- Your goal
Rewrite the records below, changing every "GUI agent" to "GUI assistant" and leaving everything else unchanged.
— START OF Supplied data —
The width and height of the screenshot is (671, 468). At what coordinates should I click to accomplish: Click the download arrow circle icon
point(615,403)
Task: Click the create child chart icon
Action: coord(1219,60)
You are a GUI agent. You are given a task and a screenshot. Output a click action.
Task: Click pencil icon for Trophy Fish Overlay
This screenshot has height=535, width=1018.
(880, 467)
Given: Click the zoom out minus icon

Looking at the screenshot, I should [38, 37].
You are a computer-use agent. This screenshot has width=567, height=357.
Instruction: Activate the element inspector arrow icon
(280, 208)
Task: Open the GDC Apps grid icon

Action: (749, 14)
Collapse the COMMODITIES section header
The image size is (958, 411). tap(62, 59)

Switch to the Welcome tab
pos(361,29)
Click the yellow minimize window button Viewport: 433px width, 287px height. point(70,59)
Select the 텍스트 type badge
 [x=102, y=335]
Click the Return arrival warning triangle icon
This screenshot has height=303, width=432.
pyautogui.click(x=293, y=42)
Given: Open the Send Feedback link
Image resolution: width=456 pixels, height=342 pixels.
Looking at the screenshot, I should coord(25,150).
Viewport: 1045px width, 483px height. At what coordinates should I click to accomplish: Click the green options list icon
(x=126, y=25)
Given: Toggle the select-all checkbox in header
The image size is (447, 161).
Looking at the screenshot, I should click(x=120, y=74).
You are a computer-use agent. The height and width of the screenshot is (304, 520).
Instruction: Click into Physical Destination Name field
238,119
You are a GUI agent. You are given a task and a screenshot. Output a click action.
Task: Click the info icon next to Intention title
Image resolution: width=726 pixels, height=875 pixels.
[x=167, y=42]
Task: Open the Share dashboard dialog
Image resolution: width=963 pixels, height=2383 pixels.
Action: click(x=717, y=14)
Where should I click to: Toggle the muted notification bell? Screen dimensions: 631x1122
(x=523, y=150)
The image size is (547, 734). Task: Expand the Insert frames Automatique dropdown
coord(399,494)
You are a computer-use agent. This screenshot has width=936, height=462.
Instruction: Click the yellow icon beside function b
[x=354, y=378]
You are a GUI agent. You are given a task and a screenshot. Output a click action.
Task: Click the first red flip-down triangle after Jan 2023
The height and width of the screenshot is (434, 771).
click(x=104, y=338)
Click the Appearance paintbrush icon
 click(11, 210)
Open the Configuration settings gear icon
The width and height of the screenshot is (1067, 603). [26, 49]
— END OF Supplied data —
- Solution below
The width and height of the screenshot is (671, 468). At what coordinates should I click to accomplish: Click the download arrow circle icon
point(615,403)
Task: Click the create child chart icon
Action: coord(1219,60)
You are a GUI assistant. You are given a task and a screenshot. Output a click action.
Task: Click pencil icon for Trophy Fish Overlay
This screenshot has height=535, width=1018.
(880, 467)
Given: Click the zoom out minus icon

Looking at the screenshot, I should [38, 37].
You are a computer-use agent. This screenshot has width=567, height=357.
Instruction: Activate the element inspector arrow icon
(280, 208)
Task: Open the GDC Apps grid icon

Action: (749, 14)
Collapse the COMMODITIES section header
The image size is (958, 411). tap(62, 59)

Switch to the Welcome tab
pos(361,29)
Click the yellow minimize window button Viewport: 433px width, 287px height. point(70,59)
Select the 텍스트 type badge
 [x=102, y=335]
Click the Return arrival warning triangle icon
This screenshot has height=303, width=432.
pyautogui.click(x=293, y=42)
Given: Open the Send Feedback link
Image resolution: width=456 pixels, height=342 pixels.
Looking at the screenshot, I should coord(25,150).
Viewport: 1045px width, 483px height. At what coordinates should I click to accomplish: Click the green options list icon
(x=126, y=25)
Given: Toggle the select-all checkbox in header
The image size is (447, 161).
Looking at the screenshot, I should click(x=120, y=74).
You are a computer-use agent. The height and width of the screenshot is (304, 520).
Instruction: Click into Physical Destination Name field
238,119
You are a GUI assistant. You are given a task and a screenshot. Output a click action.
Task: Click the info icon next to Intention title
Image resolution: width=726 pixels, height=875 pixels.
[x=167, y=42]
Task: Open the Share dashboard dialog
Image resolution: width=963 pixels, height=2383 pixels.
Action: click(x=717, y=14)
Where should I click to: Toggle the muted notification bell? Screen dimensions: 631x1122
(x=523, y=150)
The image size is (547, 734). Task: Expand the Insert frames Automatique dropdown
coord(399,494)
You are a computer-use agent. This screenshot has width=936, height=462.
Instruction: Click the yellow icon beside function b
[x=354, y=378]
You are a GUI assistant. You are given a task and a screenshot. Output a click action.
Task: Click the first red flip-down triangle after Jan 2023
The height and width of the screenshot is (434, 771).
click(x=104, y=338)
Click the Appearance paintbrush icon
 click(11, 210)
Open the Configuration settings gear icon
The width and height of the screenshot is (1067, 603). [26, 49]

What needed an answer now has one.